• [YOUR INSTRUCTIONS]: Using the passage on sealing a well with thermite, decide whether each statement agrees with it: (a) the first layer 40 sits above the second layer 42; (b) the thermite reaction charge is preferably diluted by 5 to 75 percent by mass; (c) the second layer 42 is lit by its own igniter. Answer yes or no for each and quote the words that decide it.

• [SELECTED EXCERPT]:
====

In this embodiment, the one or more additives/diluents may take the form of a metal oxide. Other additives could be used, for example as described in the article of Orru et al. cited in the Background section of this document. The thermite reaction charge is preferably diluted by an amount of between 5 and 75 percent by mass. For example, the thermite reaction charge is diluted by addition of aluminum oxide by up to 75 percent and the reaction velocity of the thermite material is reduced to at or below 1 cm/second.

In another aspect, a method of sealing a well has been described, comprising the steps of: a) lowering a thermite reaction charge into the well at a location where the well is to be sealed (FIG. 3A), the thermite reaction charge comprising at least two layers of thermite reaction charge including a first relatively lower reaction temperature layer 40 and a second relatively higher reaction temperature layer 42, b) wherein the first layer 40 comprises a thermite reaction material which has been diluted by addition of one or more additives to moderate an exothermic reaction produced by the thermite reaction material when ignited, the moderating comprising lowering the reaction temperature and reaction velocity within the thermite reaction material from what they would otherwise be without the one or more additives; and c) igniting the first and second layers of the thermite reaction charge. It will be noted that in the example of FIG. 3A, the first layer 40 is ignited by an igniter 3 installed in the thermite reaction charge specifically for this purpose, and the second layer 42 is ignited by the burning of the first layer reaching the lower edge of the second layer.

This method can include the step of placing a platform (2, FIG. 3A) into the well below or at the location where the well is to be sealed and placing the thermite reaction charge 40/42 onto the platform. As shown in FIG. 3A, the first layer 40 is positioned below the second layer 42, and the second layer 42 is ignited after the first layer 40 is ignited.

In this method, the well may further include a casing (30), and ignition of the first layer 40 causes the casing 30 to be swaged outwardly into contact with a formation 1 surrounding the casing 30.

In yet another aspect, a method of sealing a well is disclosed, the well having a casing 30 and a borehole wall 31, the casing separated from the borehole wall 31 by an annular gap 33 comprising the steps of: a) forming a swage at a first location in the well by igniting a diluted thermite material (layer 40) lowered into the well proximate the first location so as cause the casing to heat to a plastic but not molten state and expand the plastic casing 30 against the borehole wall 31 and thereby close the annular gap 33 (see FIG. 3A), and b) igniting a second thermite material 42 above the first location to melt the casing and surrounding borehole wall and form a plug in the well, as shown in FIG. 3B.

In still another aspect, a well sealing apparatus has been described in FIG. 3A including a) a thermite reaction charge 40/42 having a cylindrical body sized to fit within a well, the thermite reaction charge including a first relatively lower reaction temperature layer 40 and a second relatively higher reaction temperature layer 42; and b) an igniter 3 for the relatively lower reaction temperature layer. The apparatus may further include a plug or platform 2 placed in the well below the thermite reaction charge. As shown in FIG. 3A, the first relatively lower reaction temperature layer 40 is positioned below the second relatively higher reaction temperature layer 42.

A further example of this embodiment showing two thermite reaction charges with different reaction temperatures, separated by an insulating layer, is illustrated in FIGS. 7A-7C and will be described subsequently.

====

• [ROWS]:
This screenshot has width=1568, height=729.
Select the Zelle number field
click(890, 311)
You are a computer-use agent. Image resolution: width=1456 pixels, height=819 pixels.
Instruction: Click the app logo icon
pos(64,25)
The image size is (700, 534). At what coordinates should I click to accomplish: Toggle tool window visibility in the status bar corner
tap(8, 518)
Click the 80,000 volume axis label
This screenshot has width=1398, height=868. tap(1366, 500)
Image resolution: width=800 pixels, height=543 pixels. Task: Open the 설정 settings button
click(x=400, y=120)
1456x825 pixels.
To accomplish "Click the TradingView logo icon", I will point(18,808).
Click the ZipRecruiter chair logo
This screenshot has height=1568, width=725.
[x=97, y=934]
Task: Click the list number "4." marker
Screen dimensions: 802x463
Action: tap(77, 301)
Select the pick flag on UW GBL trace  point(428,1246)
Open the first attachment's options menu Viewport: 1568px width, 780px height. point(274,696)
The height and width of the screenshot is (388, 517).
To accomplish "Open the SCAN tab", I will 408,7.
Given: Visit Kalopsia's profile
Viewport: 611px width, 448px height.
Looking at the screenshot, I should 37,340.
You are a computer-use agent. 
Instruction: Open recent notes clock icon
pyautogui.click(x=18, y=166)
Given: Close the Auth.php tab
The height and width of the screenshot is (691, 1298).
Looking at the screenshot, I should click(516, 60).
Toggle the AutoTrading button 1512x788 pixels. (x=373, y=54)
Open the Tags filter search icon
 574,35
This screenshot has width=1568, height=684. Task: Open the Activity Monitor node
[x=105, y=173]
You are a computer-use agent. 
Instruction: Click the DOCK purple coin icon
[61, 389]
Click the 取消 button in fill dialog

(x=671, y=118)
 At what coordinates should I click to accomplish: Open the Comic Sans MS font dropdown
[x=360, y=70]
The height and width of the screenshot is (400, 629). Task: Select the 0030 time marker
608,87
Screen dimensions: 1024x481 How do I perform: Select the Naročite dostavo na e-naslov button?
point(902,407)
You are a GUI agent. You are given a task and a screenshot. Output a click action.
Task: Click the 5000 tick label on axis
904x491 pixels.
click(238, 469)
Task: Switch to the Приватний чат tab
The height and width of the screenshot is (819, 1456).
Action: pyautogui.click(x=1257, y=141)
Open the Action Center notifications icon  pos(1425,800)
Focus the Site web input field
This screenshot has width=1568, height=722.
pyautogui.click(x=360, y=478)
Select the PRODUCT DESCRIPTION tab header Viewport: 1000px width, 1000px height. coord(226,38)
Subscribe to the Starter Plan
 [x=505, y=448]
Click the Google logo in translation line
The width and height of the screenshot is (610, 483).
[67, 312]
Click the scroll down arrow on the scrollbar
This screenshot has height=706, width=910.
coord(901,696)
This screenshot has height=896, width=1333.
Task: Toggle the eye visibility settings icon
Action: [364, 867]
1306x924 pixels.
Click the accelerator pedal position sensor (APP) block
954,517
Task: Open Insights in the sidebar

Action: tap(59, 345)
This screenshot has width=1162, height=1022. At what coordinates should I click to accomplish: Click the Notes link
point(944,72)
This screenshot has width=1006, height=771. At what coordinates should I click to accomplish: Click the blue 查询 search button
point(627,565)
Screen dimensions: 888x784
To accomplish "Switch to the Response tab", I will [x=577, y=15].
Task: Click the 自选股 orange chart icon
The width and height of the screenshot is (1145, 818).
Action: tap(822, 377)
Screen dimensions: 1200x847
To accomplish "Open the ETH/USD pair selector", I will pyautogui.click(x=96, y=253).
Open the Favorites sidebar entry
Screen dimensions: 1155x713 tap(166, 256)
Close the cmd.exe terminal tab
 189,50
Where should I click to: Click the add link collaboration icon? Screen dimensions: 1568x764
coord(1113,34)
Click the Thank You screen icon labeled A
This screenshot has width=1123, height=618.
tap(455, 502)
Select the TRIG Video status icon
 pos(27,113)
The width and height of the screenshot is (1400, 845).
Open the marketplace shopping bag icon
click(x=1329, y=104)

====

• [ANSWER TO THE PROBLEM]:
(a) No: "the first layer 40 is positioned below the second layer 42"
(b) Yes: "The thermite reaction charge is preferably diluted by an amount of between 5 and 75 percent by mass."
(c) No: "the second layer 42 is ignited by the burning of the first layer reaching the lower edge of the second layer"